Task requirements:
Output exactly the line containing "Search (184, 2421)" and each line after it through the last line of the records, and nothing else.

Data supplied:
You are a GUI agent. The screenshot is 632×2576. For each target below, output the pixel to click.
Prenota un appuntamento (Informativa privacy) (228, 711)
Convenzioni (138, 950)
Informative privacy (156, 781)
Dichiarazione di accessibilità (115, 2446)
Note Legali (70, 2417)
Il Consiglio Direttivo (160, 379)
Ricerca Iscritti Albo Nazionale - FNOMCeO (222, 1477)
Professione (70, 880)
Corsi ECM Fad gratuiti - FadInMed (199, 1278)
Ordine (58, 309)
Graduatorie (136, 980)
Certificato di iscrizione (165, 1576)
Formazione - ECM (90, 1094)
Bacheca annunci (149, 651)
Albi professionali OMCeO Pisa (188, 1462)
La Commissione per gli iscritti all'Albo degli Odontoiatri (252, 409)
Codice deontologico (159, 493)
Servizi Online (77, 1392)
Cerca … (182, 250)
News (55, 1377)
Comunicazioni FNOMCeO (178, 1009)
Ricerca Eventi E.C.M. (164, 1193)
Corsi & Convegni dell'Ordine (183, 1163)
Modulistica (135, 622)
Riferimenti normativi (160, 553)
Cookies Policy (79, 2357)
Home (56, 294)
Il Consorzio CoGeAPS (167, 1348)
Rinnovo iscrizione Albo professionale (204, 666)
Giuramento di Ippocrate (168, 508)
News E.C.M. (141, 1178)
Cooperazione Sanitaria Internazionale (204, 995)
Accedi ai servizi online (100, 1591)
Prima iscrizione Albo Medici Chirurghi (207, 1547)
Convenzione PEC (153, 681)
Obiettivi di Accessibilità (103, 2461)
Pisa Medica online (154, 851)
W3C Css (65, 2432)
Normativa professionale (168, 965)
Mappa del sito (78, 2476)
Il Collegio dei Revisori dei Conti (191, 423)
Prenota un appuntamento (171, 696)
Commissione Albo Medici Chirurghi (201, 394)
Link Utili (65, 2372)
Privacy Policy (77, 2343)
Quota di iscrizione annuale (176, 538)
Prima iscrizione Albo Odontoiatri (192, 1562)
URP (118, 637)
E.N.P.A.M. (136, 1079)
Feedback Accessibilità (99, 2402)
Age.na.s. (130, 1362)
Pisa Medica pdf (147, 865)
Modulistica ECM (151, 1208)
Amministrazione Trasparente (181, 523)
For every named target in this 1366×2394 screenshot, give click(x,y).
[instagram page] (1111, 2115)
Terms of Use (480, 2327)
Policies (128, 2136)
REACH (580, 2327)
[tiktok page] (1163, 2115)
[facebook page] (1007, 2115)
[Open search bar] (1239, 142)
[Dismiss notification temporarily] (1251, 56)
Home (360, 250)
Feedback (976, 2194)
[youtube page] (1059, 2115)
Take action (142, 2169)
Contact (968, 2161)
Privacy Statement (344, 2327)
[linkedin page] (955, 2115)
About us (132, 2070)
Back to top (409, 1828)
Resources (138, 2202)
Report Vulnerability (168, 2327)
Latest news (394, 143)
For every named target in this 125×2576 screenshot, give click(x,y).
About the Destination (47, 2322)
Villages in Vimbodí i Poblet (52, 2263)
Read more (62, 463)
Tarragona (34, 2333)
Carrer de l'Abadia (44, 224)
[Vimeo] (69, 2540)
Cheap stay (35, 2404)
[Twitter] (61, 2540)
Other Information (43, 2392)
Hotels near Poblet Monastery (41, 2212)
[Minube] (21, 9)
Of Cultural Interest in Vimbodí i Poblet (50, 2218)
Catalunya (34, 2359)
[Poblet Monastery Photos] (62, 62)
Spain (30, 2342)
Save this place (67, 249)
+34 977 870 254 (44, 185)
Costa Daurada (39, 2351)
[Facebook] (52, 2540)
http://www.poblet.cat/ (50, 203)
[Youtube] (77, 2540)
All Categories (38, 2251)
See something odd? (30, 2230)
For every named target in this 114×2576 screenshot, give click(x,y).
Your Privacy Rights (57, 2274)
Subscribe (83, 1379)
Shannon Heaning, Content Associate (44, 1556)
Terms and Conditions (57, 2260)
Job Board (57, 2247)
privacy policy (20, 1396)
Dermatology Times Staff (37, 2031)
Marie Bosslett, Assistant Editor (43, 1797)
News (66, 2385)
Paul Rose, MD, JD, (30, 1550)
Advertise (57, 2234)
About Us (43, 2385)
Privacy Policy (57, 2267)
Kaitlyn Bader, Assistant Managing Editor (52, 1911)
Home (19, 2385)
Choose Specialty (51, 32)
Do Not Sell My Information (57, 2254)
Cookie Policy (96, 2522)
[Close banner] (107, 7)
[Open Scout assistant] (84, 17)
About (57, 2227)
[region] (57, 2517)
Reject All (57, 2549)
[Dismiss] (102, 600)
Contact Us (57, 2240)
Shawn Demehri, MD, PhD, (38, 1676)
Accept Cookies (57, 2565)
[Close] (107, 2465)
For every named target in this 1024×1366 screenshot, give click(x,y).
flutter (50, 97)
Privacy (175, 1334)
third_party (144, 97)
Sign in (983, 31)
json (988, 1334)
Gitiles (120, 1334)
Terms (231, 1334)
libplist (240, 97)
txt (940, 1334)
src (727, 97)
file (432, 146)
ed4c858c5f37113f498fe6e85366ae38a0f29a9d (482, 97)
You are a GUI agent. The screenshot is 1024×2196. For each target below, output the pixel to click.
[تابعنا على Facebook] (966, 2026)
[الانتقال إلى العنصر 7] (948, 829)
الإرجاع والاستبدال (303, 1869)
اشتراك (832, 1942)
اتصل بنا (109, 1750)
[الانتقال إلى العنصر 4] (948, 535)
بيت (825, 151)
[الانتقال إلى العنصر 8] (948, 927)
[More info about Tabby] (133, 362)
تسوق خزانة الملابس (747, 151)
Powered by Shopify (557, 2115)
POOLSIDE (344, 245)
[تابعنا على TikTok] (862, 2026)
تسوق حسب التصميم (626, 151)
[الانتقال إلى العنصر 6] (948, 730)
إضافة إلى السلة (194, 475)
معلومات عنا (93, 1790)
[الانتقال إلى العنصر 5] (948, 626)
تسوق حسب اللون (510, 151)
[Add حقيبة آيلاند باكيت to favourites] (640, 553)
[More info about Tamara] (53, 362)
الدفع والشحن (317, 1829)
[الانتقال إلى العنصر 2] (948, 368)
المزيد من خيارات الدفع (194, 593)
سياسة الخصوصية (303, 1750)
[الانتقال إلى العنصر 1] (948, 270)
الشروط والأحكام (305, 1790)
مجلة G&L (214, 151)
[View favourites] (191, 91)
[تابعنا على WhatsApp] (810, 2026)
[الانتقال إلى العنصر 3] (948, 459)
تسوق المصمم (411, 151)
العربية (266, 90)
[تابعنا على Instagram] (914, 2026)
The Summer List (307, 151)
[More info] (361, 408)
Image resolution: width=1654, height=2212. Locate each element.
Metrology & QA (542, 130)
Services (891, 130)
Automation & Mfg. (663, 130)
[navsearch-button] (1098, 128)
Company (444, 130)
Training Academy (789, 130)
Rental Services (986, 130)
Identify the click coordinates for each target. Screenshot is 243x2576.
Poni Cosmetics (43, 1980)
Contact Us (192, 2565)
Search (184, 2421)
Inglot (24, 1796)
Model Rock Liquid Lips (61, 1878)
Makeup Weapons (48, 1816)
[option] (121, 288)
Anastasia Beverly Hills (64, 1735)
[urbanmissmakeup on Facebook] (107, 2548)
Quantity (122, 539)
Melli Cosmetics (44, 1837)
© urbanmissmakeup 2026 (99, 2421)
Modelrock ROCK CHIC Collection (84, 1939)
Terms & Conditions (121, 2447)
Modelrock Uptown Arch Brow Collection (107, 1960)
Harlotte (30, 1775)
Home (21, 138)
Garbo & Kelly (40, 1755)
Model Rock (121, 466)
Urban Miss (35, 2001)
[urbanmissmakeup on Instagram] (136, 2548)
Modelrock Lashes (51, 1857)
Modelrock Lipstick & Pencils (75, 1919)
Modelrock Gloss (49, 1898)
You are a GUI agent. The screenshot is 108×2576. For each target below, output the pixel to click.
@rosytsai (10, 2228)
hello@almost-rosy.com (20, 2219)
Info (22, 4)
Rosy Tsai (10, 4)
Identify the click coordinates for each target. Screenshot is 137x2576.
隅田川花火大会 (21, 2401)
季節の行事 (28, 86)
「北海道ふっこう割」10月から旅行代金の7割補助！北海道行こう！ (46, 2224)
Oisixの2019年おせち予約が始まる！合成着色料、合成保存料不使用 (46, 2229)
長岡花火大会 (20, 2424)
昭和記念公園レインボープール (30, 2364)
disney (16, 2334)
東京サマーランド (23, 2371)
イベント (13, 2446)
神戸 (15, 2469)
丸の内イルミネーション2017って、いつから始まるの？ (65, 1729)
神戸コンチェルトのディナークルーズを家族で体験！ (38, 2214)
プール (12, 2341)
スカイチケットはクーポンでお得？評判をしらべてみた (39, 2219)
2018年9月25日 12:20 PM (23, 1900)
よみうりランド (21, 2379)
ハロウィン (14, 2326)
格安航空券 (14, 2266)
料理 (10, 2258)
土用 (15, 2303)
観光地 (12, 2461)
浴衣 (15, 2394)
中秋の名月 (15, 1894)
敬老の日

Task output:
Search (184, 2421)
Inglot (24, 1796)
Model Rock Liquid Lips (61, 1878)
Makeup Weapons (48, 1816)
[option] (121, 288)
Anastasia Beverly Hills (64, 1735)
[urbanmissmakeup on Facebook] (107, 2548)
Quantity (122, 539)
Melli Cosmetics (44, 1837)
© urbanmissmakeup 2026 (99, 2421)
Modelrock ROCK CHIC Collection (84, 1939)
Terms & Conditions (121, 2447)
Modelrock Uptown Arch Brow Collection (107, 1960)
Harlotte (30, 1775)
Home (21, 138)
Garbo & Kelly (40, 1755)
Model Rock (121, 466)
Urban Miss (35, 2001)
[urbanmissmakeup on Instagram] (136, 2548)
Modelrock Lashes (51, 1857)
Modelrock Lipstick & Pencils (75, 1919)
Modelrock Gloss (49, 1898)
You are a GUI agent. The screenshot is 108×2576. For each target below, output the pixel to click.
@rosytsai (10, 2228)
hello@almost-rosy.com (20, 2219)
Info (22, 4)
Rosy Tsai (10, 4)
Identify the click coordinates for each target. Screenshot is 137x2576.
隅田川花火大会 (21, 2401)
季節の行事 (28, 86)
「北海道ふっこう割」10月から旅行代金の7割補助！北海道行こう！ (46, 2224)
Oisixの2019年おせち予約が始まる！合成着色料、合成保存料不使用 (46, 2229)
長岡花火大会 (20, 2424)
昭和記念公園レインボープール (30, 2364)
disney (16, 2334)
東京サマーランド (23, 2371)
イベント (13, 2446)
神戸 (15, 2469)
丸の内イルミネーション2017って、いつから始まるの？ (65, 1729)
神戸コンチェルトのディナークルーズを家族で体験！ (38, 2214)
プール (12, 2341)
スカイチケットはクーポンでお得？評判をしらべてみた (39, 2219)
2018年9月25日 12:20 PM (23, 1900)
よみうりランド (21, 2379)
ハロウィン (14, 2326)
格安航空券 (14, 2266)
料理 (10, 2258)
土用 (15, 2303)
観光地 (12, 2461)
浴衣 (15, 2394)
中秋の名月 (15, 1894)
敬老の日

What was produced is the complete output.